I’m new to working with language models and the OpenAI API. I want to predict the most likely words that could finish an incomplete sentence and get their probability scores.
For example, when I give it “My least favourite food is…” I expect complete words like “broccoli” or “spinach”. But instead I get partial tokens like “bro”, “an”, and “spi” which seem to be the beginning parts of longer words.
Here’s my setup function:
import openai
import numpy as np
from math import exp
def fetch_predictions(
prompt_messages,
model_name="gpt-4",
max_response_tokens=500,
temp=0,
stop_sequence=None,
random_seed=456,
include_logprobs=None,
num_top_logprobs=None,
):
request_params = {
"model": model_name,
"messages": prompt_messages,
"max_tokens": max_response_tokens,
"temperature": temp,
"stop": stop_sequence,
"seed": random_seed,
"logprobs": include_logprobs,
"top_logprobs": num_top_logprobs,
}
response = openai_client.chat.completions.create(**request_params)
return response
And here’s how I’m calling it:
test_sentences = [
"Yesterday I went to the",
"My least favorite food is"
]
all_results = []
for phrase in test_sentences:
user_prompt = f"Complete this sentence with one word: {phrase}"

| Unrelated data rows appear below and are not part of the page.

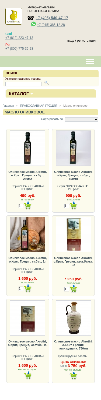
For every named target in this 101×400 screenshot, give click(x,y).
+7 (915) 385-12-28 (51, 25)
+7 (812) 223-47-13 (19, 38)
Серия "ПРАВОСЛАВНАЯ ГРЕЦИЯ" (28, 188)
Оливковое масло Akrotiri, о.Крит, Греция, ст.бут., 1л (27, 259)
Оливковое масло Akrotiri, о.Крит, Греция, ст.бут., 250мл (27, 175)
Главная (8, 105)
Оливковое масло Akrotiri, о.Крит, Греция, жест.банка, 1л (27, 345)
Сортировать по (52, 118)
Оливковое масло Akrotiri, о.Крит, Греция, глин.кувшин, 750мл (73, 345)
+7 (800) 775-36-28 (19, 49)
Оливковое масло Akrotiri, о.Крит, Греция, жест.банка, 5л (73, 261)
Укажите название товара (23, 78)
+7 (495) (52, 18)
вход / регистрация (81, 40)
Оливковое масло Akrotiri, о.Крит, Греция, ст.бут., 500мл (73, 175)
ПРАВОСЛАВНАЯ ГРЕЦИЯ (38, 105)
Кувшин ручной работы (73, 356)
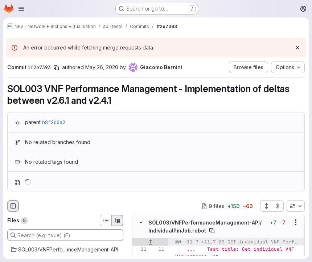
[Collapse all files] (278, 206)
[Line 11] (140, 249)
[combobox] (296, 206)
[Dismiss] (297, 47)
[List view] (105, 220)
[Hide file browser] (13, 206)
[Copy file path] (212, 230)
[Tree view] (117, 220)
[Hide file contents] (141, 222)
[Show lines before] (150, 242)
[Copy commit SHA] (56, 67)
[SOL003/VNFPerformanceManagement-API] (65, 249)
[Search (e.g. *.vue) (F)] (65, 235)
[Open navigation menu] (21, 9)
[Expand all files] (266, 206)
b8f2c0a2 (53, 122)
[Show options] (295, 222)
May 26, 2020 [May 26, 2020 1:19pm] (101, 67)
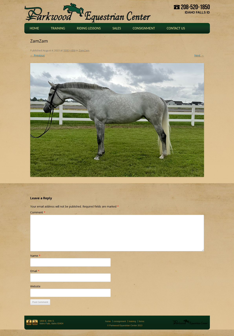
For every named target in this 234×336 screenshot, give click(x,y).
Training (58, 28)
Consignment (144, 28)
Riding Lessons (89, 28)
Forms (141, 321)
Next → (199, 55)
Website (35, 286)
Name (35, 256)
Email (34, 271)
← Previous (37, 55)
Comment (37, 212)
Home (34, 28)
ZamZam (84, 50)
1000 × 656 (69, 50)
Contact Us (176, 28)
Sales (116, 28)
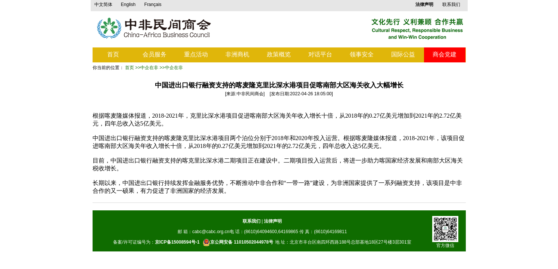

api_result = fetch_predictions(
[{"role": "user", "content": user_prompt}],
model_name="gpt-4",
include_logprobs=True,
num_top_logprobs=3,
)
for top_token in api_result.choices[0].logprobs.content[0].top_logprobs:
entry = [phrase, top_token.token, top_token.logprob, np.exp(top_token.logprob) * 100]
all_results.append(entry)
Why am I getting word fragments instead of complete words? Is there a way to make it return full words with their probabilities? I’ve tried different prompts but keep getting the same issue.